---------- Extracted text

IN THE COURT OF APPEALS OF IOWA
No. 16-0698
Filed October 26, 2016
STATE OF IOWA,
Plaintiff-Appellee,
vs.
HEATH ADAM WOODS,
Defendant-Appellant.
________________________________________________________________
Appeal from the Iowa District Court for Scott County, Mary E. Howes,
Judge.
Heath Woods appeals his conviction and sentence after pleading guilty to
assault while displaying a dangerous weapon. AFFIRMED.
Les M. Blair III of Blair & Fitzsimmons, P.C., Dubuque, for appellant.
Thomas J. Miller, Attorney General, and Genevieve Reinkoester, Assistant
Attorney General, for appellee.
Considered by Potterfield, P.J., and Doyle and Tabor, JJ.
2
DOYLE, Judge.
Heath Woods appeals his conviction and sentence after pleading guilty to
assault while displaying a dangerous weapon. He argues his trial counsel was
ineffective and the district court abused its discretion in setting the amount of his
appeal bond. We affirm Woods’s conviction, preserving his ineffective-
assistance claim for a postconviction proceeding to allow the record to be further
developed, and we affirm the conditions of release set by the court.
I. Background.
The State charged Woods with willful injury causing serious injury,
attempted murder, and assault while displaying a dangerous weapon. Four days
before trial was scheduled to begin, Woods deposed two State witnesses1 and
determined their testimony could potentially be “very detrimental” if his case
proceeded to trial. Woods negotiated with the State to plead guilty to assault
while displaying a dangerous weapon and to a pending charge in another case in
exchange for dismissal of the remaining charges against him. Pursuant to the
agreement, the court sentenced Woods to concurrent two-year prison terms.
II. Ineffective Assistance of Counsel.
On direct appeal, Woods argues his trial counsel was ineffective for failing
to move for a continuance of the trial based upon the State’s failure to make two
witnesses available for depositions earlier. He claims the discovery of their
testimony on the eve of trial placed undue pressure on him to plead guilty and,
therefore, his guilty plea was not knowing and voluntary. He argues his trial
counsel was ineffective in failing to file a motion in arrest of judgment on this
1
Woods had attempted to depose these witnesses on earlier occasions without success.

--------------------

(Given task) Write the next part of the Iowa Court of Appeals opinion on Heath Woods's guilty plea, picking up from its last line.

---------- Data extract

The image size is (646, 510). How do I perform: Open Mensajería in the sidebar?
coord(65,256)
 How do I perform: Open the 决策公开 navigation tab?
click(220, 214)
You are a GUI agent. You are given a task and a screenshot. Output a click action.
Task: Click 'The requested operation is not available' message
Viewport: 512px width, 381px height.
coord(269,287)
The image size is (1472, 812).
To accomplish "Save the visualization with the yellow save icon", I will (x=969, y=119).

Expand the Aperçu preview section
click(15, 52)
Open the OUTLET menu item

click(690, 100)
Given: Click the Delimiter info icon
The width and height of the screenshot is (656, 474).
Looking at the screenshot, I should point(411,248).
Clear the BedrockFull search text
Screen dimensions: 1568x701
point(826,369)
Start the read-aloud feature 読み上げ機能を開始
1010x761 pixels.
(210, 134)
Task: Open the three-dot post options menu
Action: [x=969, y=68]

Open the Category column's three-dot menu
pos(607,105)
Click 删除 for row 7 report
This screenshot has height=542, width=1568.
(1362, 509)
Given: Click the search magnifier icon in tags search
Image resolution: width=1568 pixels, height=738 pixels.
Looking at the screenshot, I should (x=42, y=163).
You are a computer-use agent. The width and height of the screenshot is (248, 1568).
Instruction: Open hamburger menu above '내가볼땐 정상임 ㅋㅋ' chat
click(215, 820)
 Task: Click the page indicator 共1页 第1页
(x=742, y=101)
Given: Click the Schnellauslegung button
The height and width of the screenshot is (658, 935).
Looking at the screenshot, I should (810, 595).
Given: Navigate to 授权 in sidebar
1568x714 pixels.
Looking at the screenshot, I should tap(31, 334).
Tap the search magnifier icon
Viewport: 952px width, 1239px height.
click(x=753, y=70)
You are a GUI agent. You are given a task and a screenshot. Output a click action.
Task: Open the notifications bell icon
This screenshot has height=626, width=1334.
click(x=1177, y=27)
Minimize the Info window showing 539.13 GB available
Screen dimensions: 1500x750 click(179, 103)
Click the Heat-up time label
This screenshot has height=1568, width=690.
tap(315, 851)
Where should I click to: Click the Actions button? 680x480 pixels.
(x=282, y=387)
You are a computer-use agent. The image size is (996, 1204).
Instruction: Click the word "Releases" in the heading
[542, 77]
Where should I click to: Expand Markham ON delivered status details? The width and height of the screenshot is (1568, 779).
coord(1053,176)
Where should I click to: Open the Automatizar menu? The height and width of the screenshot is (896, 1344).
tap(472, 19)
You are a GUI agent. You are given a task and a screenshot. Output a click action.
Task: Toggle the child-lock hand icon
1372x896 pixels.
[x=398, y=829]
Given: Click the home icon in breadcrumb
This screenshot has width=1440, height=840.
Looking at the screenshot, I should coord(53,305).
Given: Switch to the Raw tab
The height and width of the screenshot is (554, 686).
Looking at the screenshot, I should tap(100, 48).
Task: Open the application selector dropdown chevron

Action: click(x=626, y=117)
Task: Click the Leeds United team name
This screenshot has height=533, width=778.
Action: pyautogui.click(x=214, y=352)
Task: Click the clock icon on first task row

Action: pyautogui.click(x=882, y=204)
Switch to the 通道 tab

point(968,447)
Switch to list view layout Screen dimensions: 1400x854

--------------------

(Exercise result)
3
basis. See State v. Straw, 709 N.W.2d 128, 132-33 (Iowa 2006) (noting that
failure to file a motion in arrest of judgment will ordinarily bar direct appeal of a
defendant’s guilty plea unless that failure resulted from ineffective assistance of
trial counsel). We review these claims de novo. See id. at 133.
To succeed on an ineffective-assistance claim, a defendant must show
counsel failed to perform an essential duty and that failure resulted in prejudice.
See id. “If a plea is not intelligently and voluntarily made, the failure by counsel
to file a motion in arrest of judgment to challenge the plea constitutes a breach of
an essential duty.” See id. To prove prejudice, Woods must show a reasonable
probability that, but for counsel’s errors, he would not have pled guilty and would
have insisted on going to trial. See id. at 138.
Only in rare cases is the trial record adequate to resolve an ineffective-
assistance claim on direct appeal. See id. at 133, 138. If the record needs
further development to resolve an ineffective-assistance claim, we preserve the
claim for a postconviction proceeding. See id. at 138. Because the record here
does not disclose all the circumstances as to why Woods pled guilty, we must
preserve his claims for a possible postconviction proceeding.
III. Appeal Bond.
Woods also challenges the amount of his appeal bond. The purpose of an
appeal bond is to assure a defendant’s appearance following completion of an
appeal and “to provide for the safety of others during the course of the appeal.”
State v. Formaro, 638 N.W.2d 720, 726 (Iowa 2002). It is within the court’s
discretion to set the amount of an appeal bond consistent with this purpose. See
4
id. In doing so, the court may consider a variety of factors, including the
seriousness of the offense and the defendant’s prior record. See id.
Woods argues that the $5000 appeal bond required here “is more in line
with a felony bond than an aggravated misdemeanor bond, according to the
Supreme Court’s Uniform Bond Schedule.” Our supreme court has already
rejected a similar argument, holding the uniform bond schedule only
recommends bond amounts relating to a defendant’s pretrial release and “has no
application to bond set for a convicted defendant while appeal is pending.” State
v. Kellogg, 534 N.W.2d 431, 435 (Iowa 1995) (holding the trial court did not
abuse its discretion in setting a $20,000 appeal bond when the amount
recommended in the uniform bond schedule would have been $1300). Because
Woods has failed to show the court abused its discretion in setting the amount of
his appeal bond at $5000, we affirm the conditions of release set by the court.
AFFIRMED.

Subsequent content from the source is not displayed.